Public Holiday! To commemorate the Soweto uprising in 1976 when school children took to the streets. I know that there are some gatherings held around the country but I haven’t seen any in Pietermaritzburg. So my own commemoration will be this blog post.

When I switch on the radio I hear about the Youth Employment Accord, which was signed by government, labour, business and civil society in April 2013. But I don’t see a lot of energy in this. Not even today.

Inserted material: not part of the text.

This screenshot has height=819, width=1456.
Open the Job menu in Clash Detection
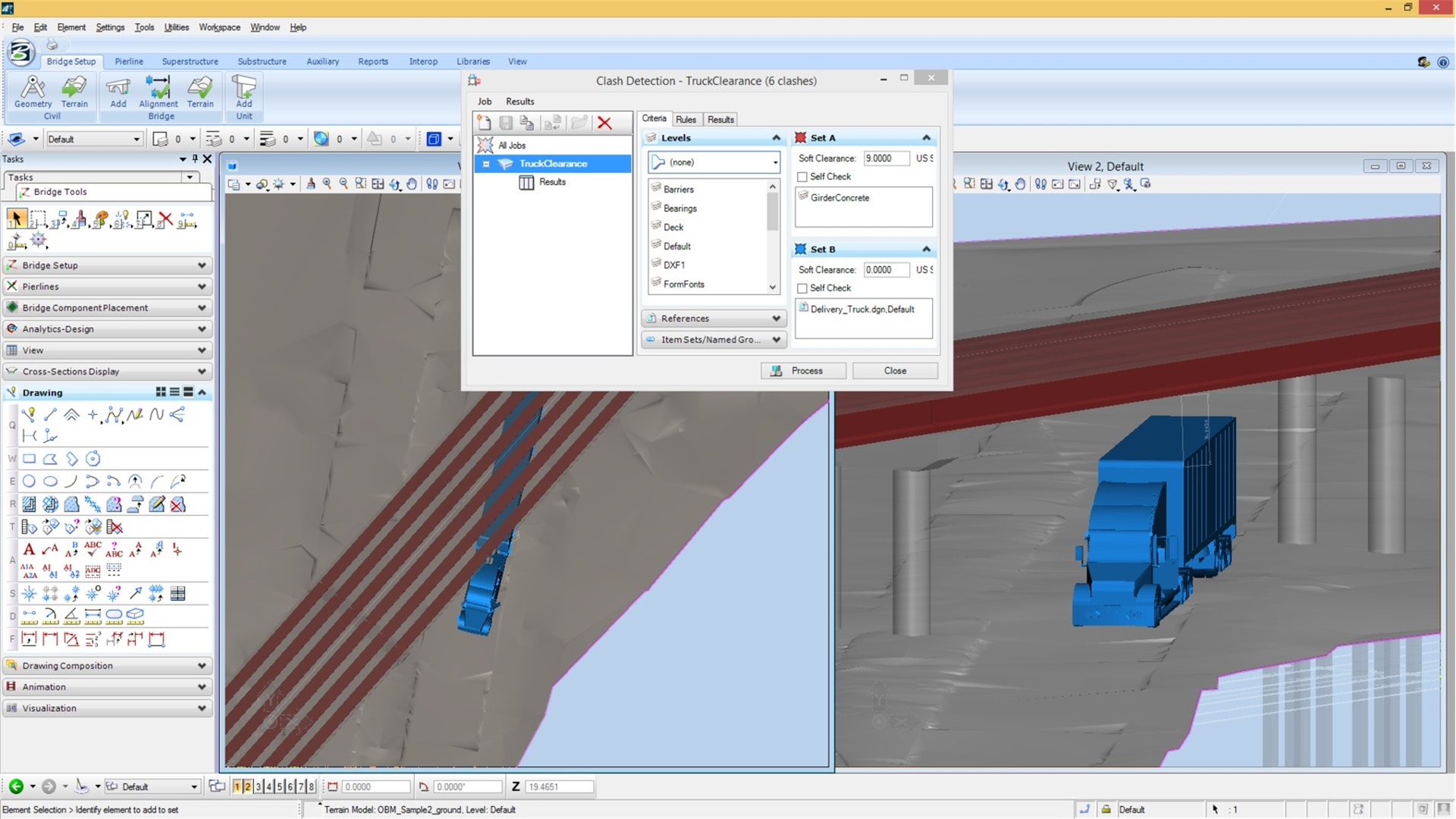coord(484,101)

There are two other things I would like to highlight. First of all the ending of the mourning period for Nosizwe Graca Mandela and Winnie Madikizela Mandela. Both the wife and the ex-wife of Madiba have been wearing black mourning garments for six months and they have not been allowed to make public appearances. It is reported by among others SABC News.

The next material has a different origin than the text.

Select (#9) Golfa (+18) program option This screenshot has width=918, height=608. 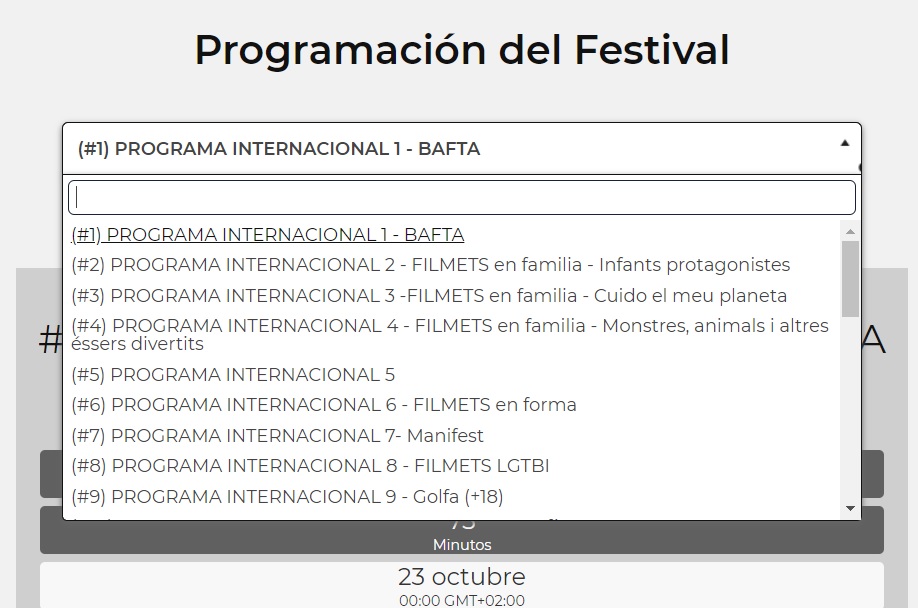(287, 496)
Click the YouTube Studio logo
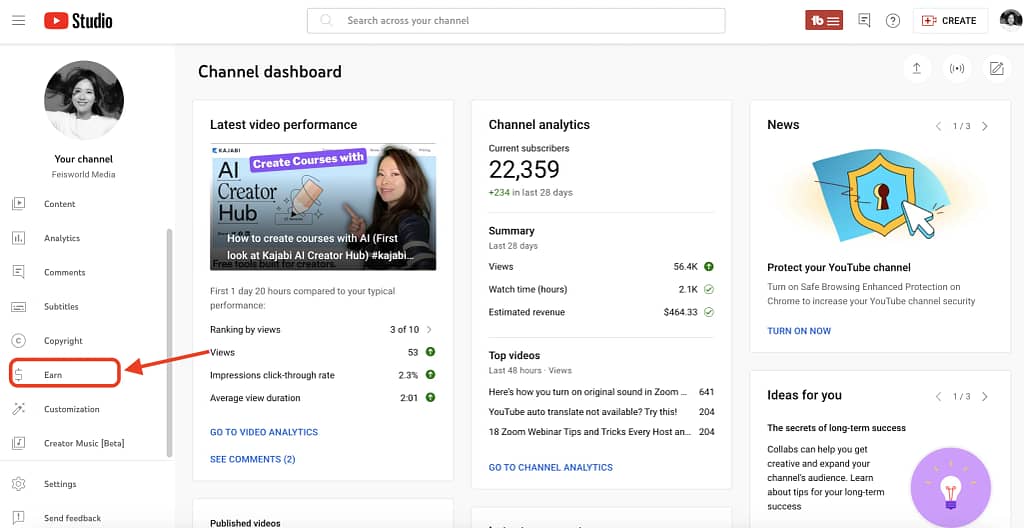Image resolution: width=1024 pixels, height=528 pixels. 78,20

This coincides with the release of the memoirs of Madibas former secretary, Zelda le Grange. eNCA news writes that she has written about how the family of Madiba treated his wife Graca. I am not going to comment but I think I will need to buy the book and read it. Sadly there are a lot of conflicts in the Mandela family. As in many other families, of course. Reconciliation is never easy. But generally speaking I wonder if the mourning tradition is helpful. In an article written by Mercy Amba Oduyoye I read about this tradition as an expression of a thought 
… a husband’s soul will not rest until the widow has completed elaborate mourning rites and has been purified.
Widowers on the contrary are encouraged to get a new sexual partner as soon as possible. Oduyoye writes about traditions in other parts of Africa, I am aware of that. But as far as I know the rules are the same in South Africa. Men do not need to go though the same mourning rituals as women. (The article is: Oduyoye, Mercy Amba. 1992. ‘Women and Ritual in Africa’ in Oduyoye, M. A. and Kanyoro, M. R. A. eds: The Will to Arise. Women, Tradition and the Church in Africa. Pietermaritzburg: Cluster Publications. 9-24). 

Another area where reconciliation is tested is in the mining industry. The strike in the platinum belt has been going on for  five months. Now it seems as if the parties are coming closer to an agreement. The churches have been involved recently.

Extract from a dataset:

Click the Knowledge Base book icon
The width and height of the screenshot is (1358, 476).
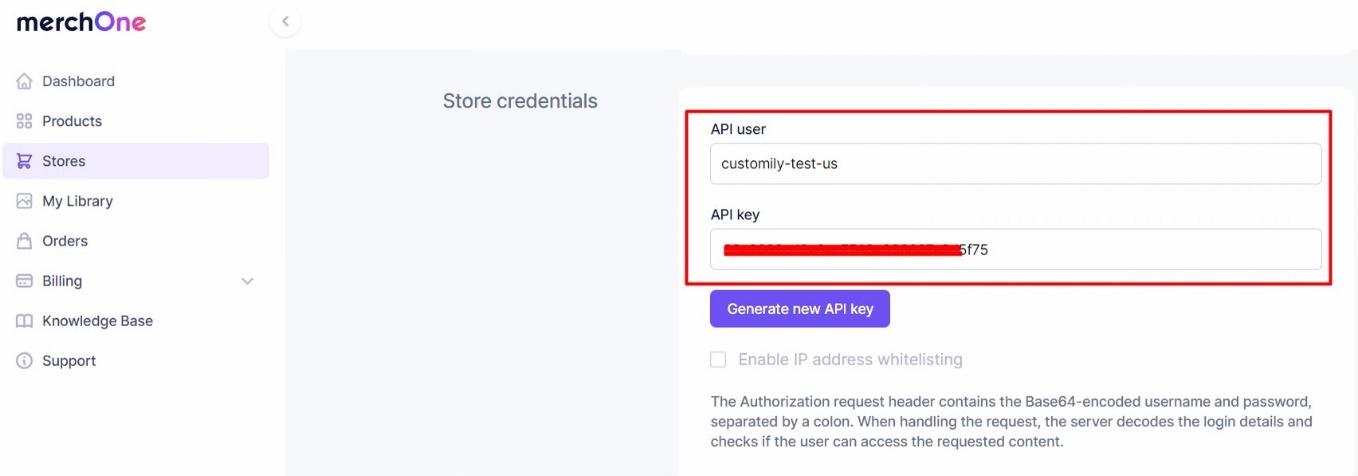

In a press relaeas from the South African Council of Churches Bishop Malusi Mpumlwana, acting General Secretary of the SACC, says:
Since the minister’s intervention has not yielded the envisioned results, we are offering our physical presence to the process in order to create a fresh, neutral space within which to try and build on the work done thus far to bring the two parties to agreement for the sake of the starving families and the economy of the country which is in distress.
A year ago Hans S A Engdahl and I wrote an article in the Ecumenical Review. "Ecumenical Space. Expanded for Whom?" (Engdahl, H. and Göranzon, A. 2013. Ecumenical Space. The Ecumenical Review, 65: 258–277.) In that article we worked with the concept of " ecumenical space". It is therefore interesting to read about the "space" concept being used by the SACC.

Another Church leader who has engaged himself over this issue is the Anglican Archbishop, Thabo Makgoba, who prays on his blog:
May each put themselves in the shoes of the other and move forward together for the sake of the common good and the safety of all, especially the employees.
It is Youth Day in South Africa. As a couple we celebrate our 30th wedding anniversary. We are thankful that we can live in this wonderful country and we also pray that the sacrifice those school children made in 1976 will not be in vain.